November 29 at 4:08 PM ·
Well, well, the airwaves are finally abuzz with the Thompson steelhead saga. To all of those sounding off in the past week, I ask where have you been?
The status of those magnificent, one-of-a-kind fish has been well understood for a long time. The reference period commonly cited by voices of today does not begin to tell the story though. Look up a book readily available on Amazon if you want a more complete accounting of the Thompson steelhead history.
The BC Wildlife Federation has done all that could ever be asked of it with respect to highlighting the Department of Fisheries and Oceans’ denial and coverup of its responsibilities surrounding listing Thompson steelhead as endangered under Canada’s Species at Risk Act. More recently, Watershed Watch has added its voice in that respect. Several media outlets have now climbed on the Thompson steelhead awareness train.

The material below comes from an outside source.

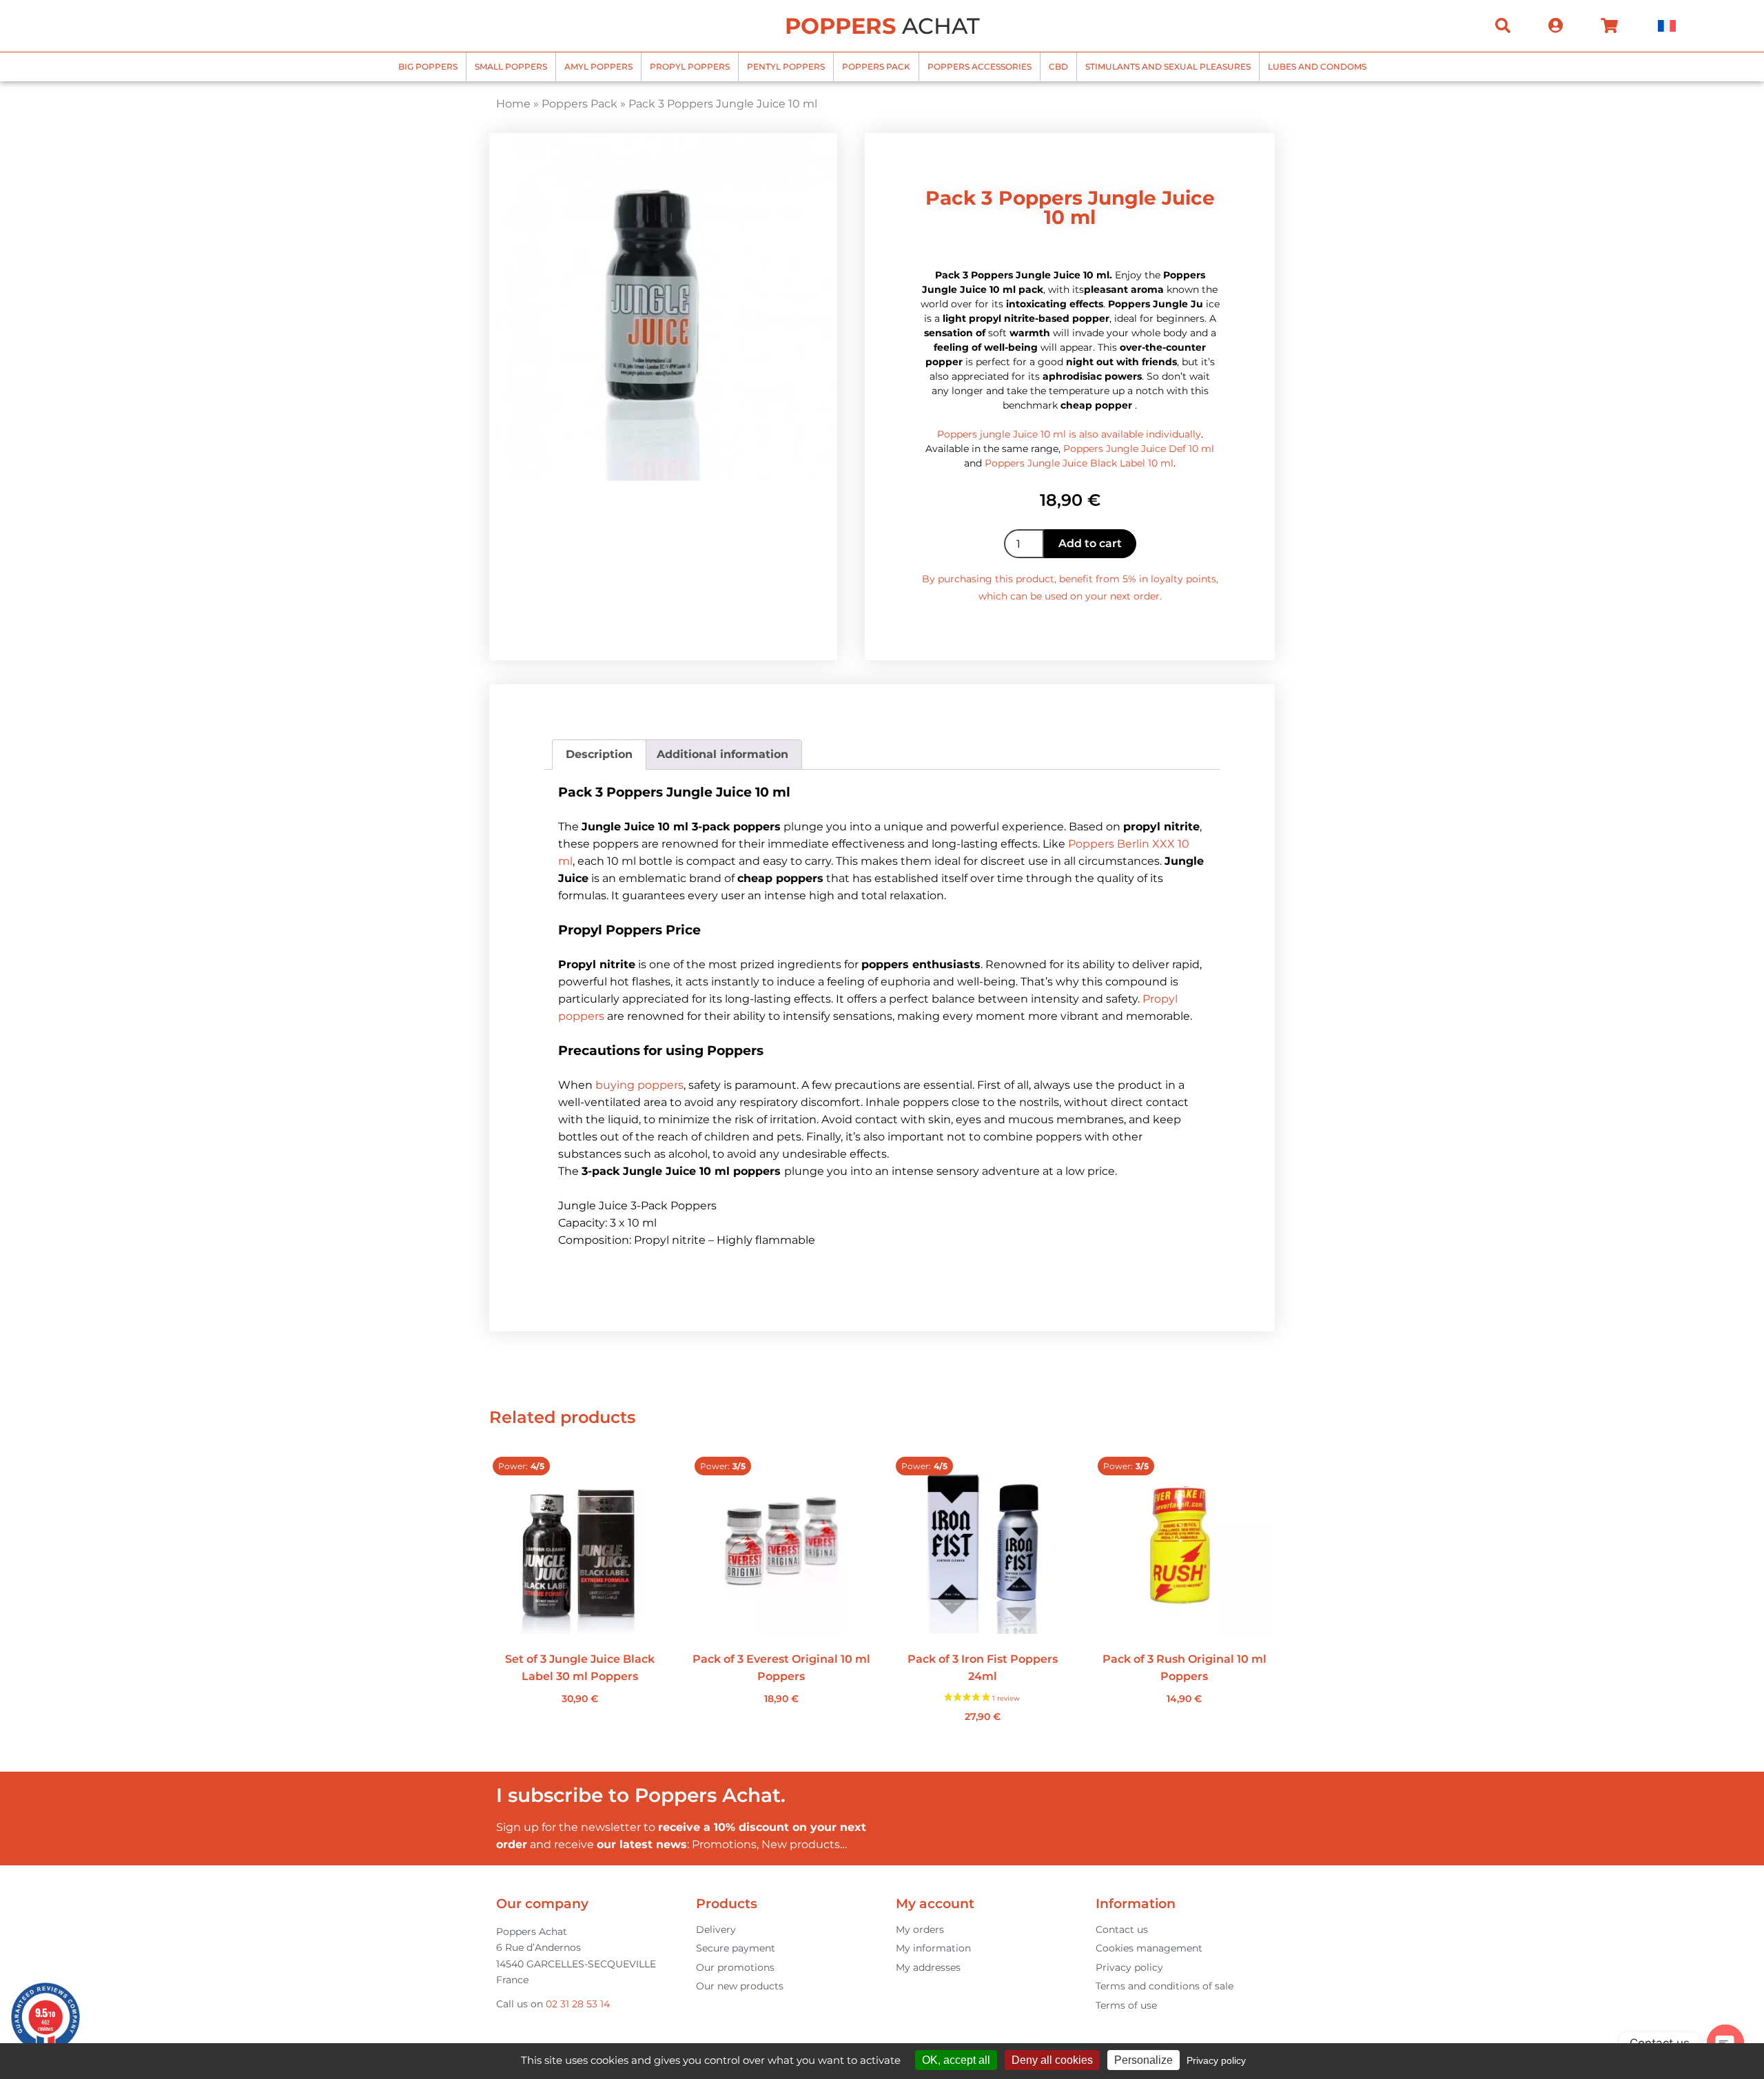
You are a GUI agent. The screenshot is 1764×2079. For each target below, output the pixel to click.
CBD (1058, 66)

Dare I point out to all the latecomers that every other species of salmon “managed” by DFO is addressed in an exhaustive document called an Integrated Fisheries Management Plan. Its formulation is supposed to involve all stakeholders. The bottom line is forecasts of abundance are made and measures applicable to conservation concerns identified……before a net ever goes in the water. And what do we have for steelhead? An annual, carbon copy 27 day rolling window closure on in river net fisheries all along the lower Fraser (but only downstream from Sawmill Creek which enters just upstream from Yale; there are no such measures anywhere upstream from Sawmill). The closed period represents exactly 1/3 of the steelhead run timing window. Within and outside that time and space we have self-monitoring and self-reporting of steelhead catches. Surprise, surprise, the number has been 0 or nearly so for a decade. Steelhead don’t warrant anything other than that same old, same old 27-day (partial) relief. It doesn’t matter if there’s 19 Thompson bound steelhead (i.e. the estimate for this fall) or 200 times that many, there’s no adjustment to the plan.

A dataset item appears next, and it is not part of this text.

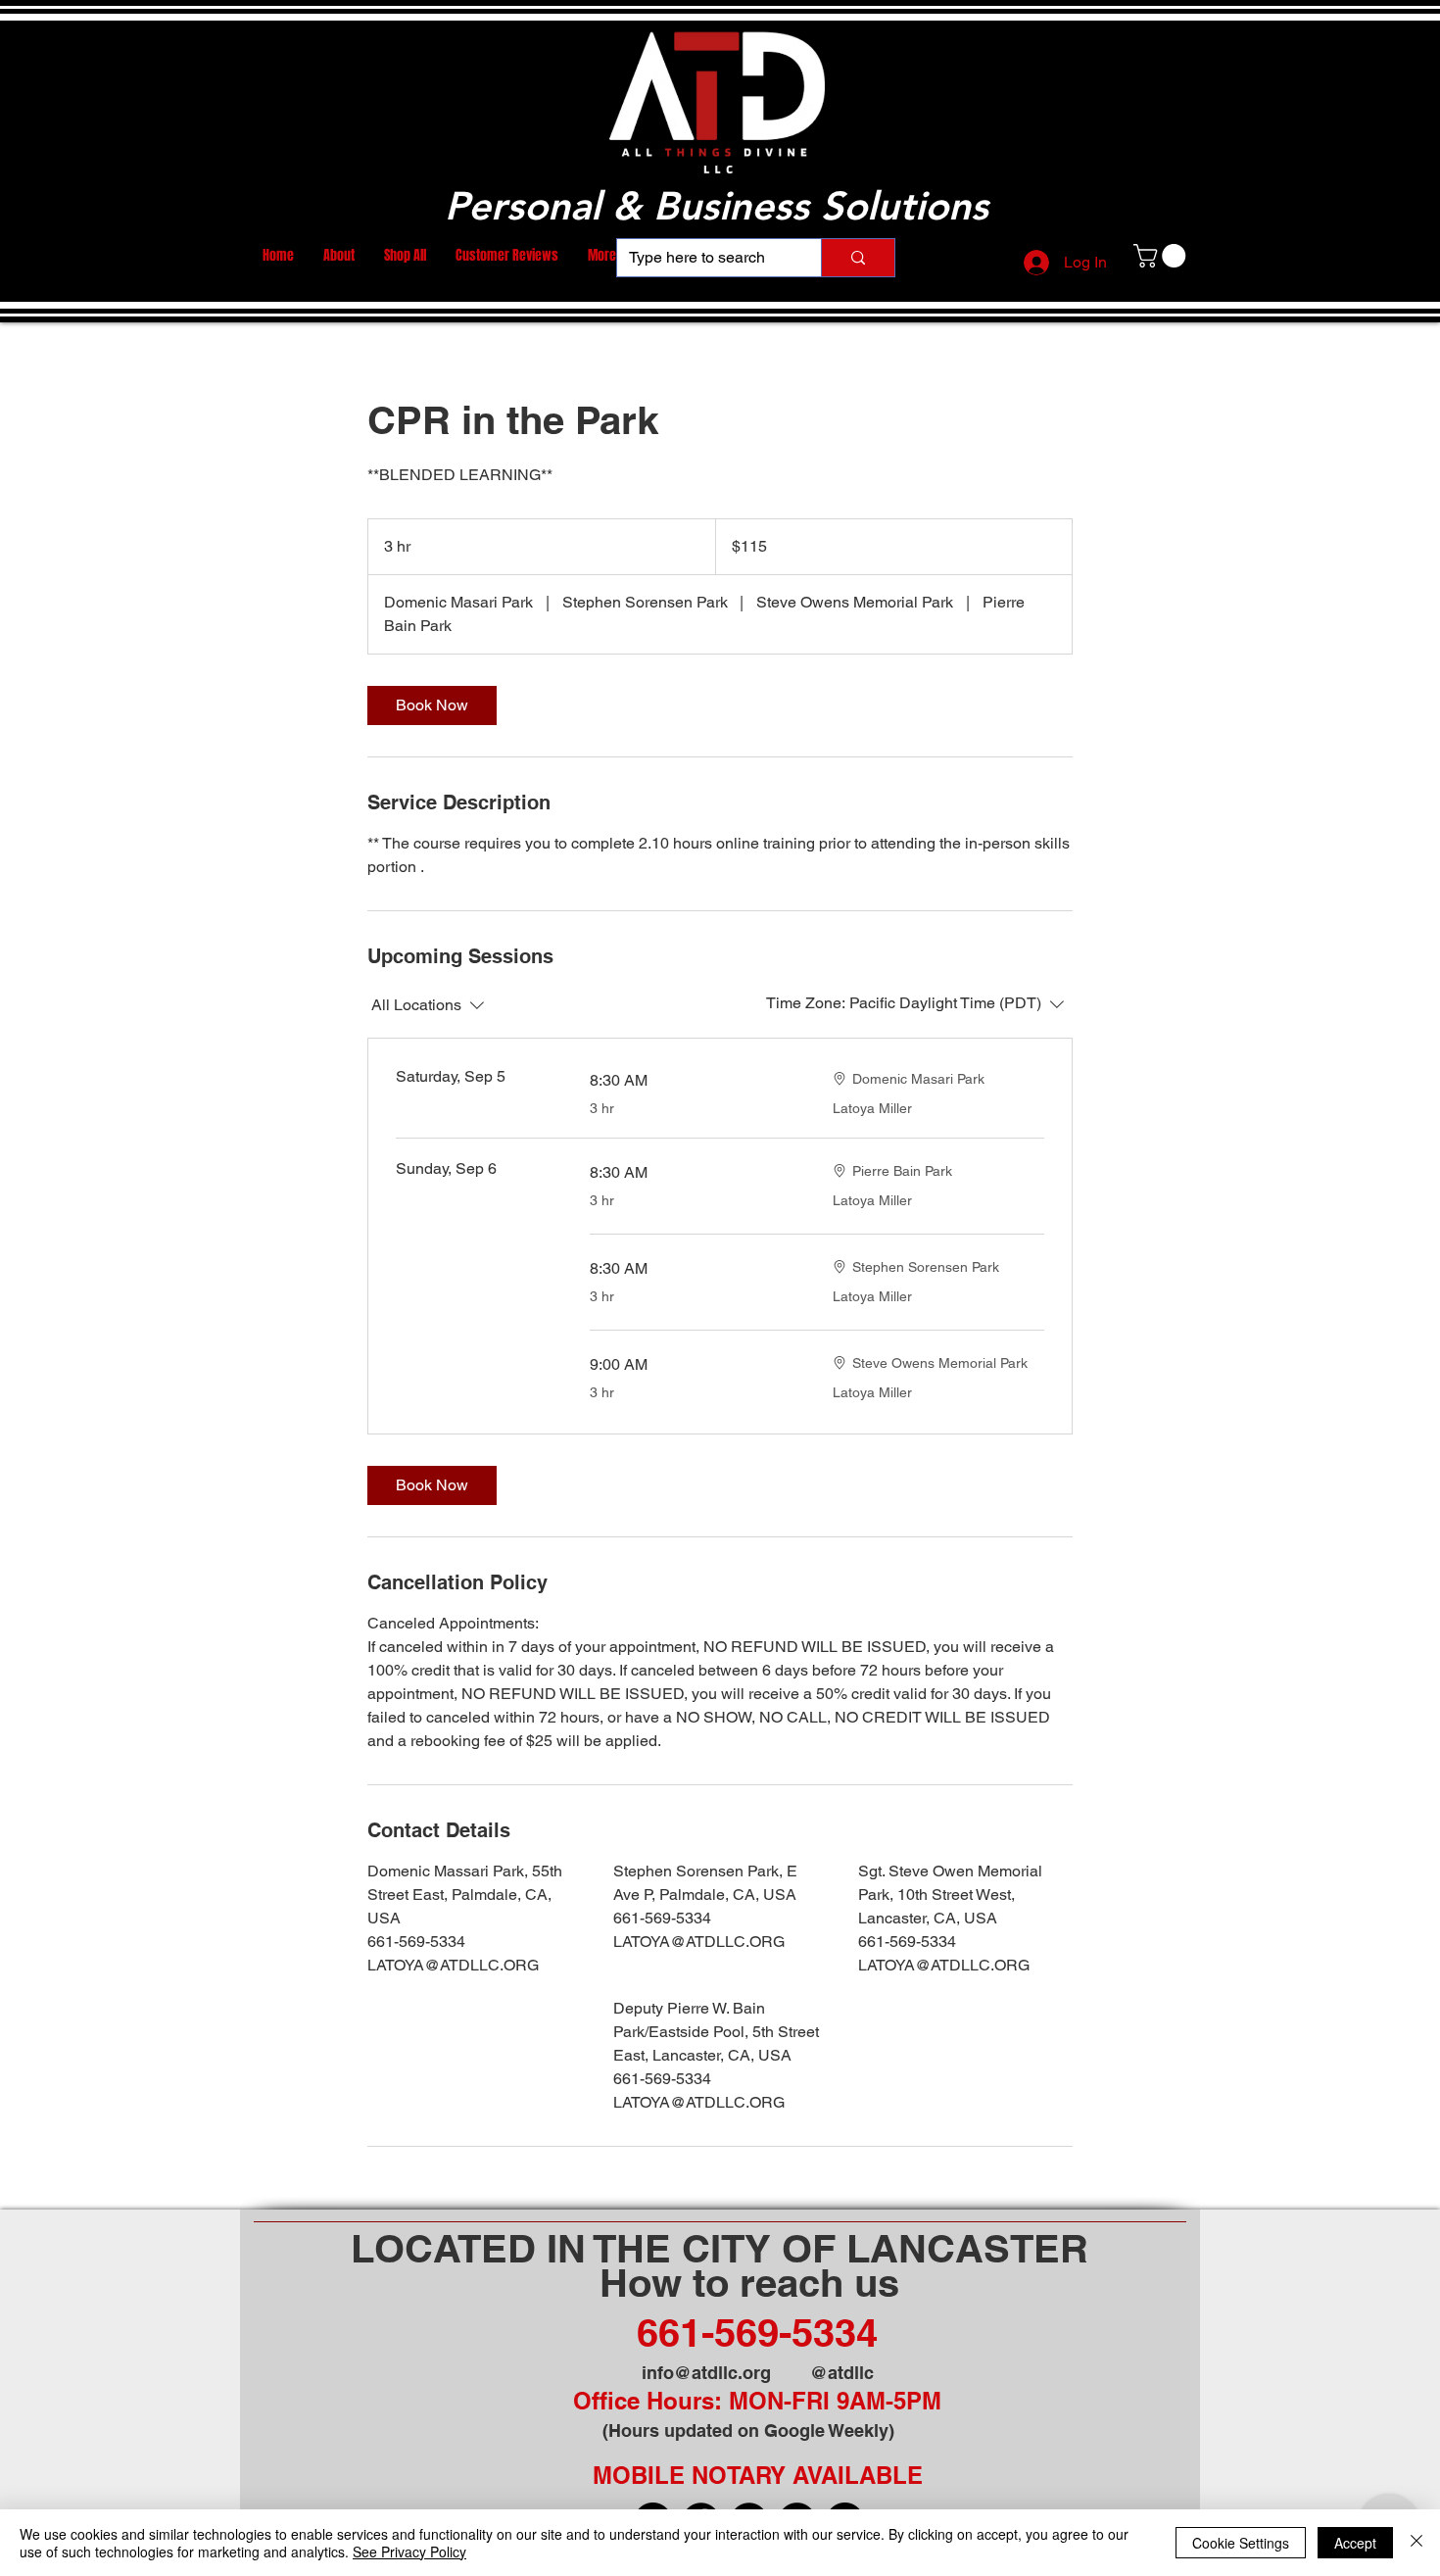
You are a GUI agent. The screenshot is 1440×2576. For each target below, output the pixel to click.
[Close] (1416, 2542)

The experts of the moment who blame predators, ocean conditions, atmospheric rivers and even what little remains of commercial fishery interception never dare speak of the single greatest factor that screams for attention – the in-river fisheries prosecuted by the dozens of individual First Nations along the Thompson steelhead migration route. Failure to acknowledge and deal with that will never result in anything but extirpation of those fish. Anadromous genes retained by Thompson resident rainbow trout is a pipe dream in terms of any realistic expectation of a steelhead population recovery. And, what about all the other Interior Fraser Steelhead stocks that are in even worse shape than the Thompson? Yes, targeting First Nations’ net fishing is walking on broken glass but ask yourselves how serious we are about conservation?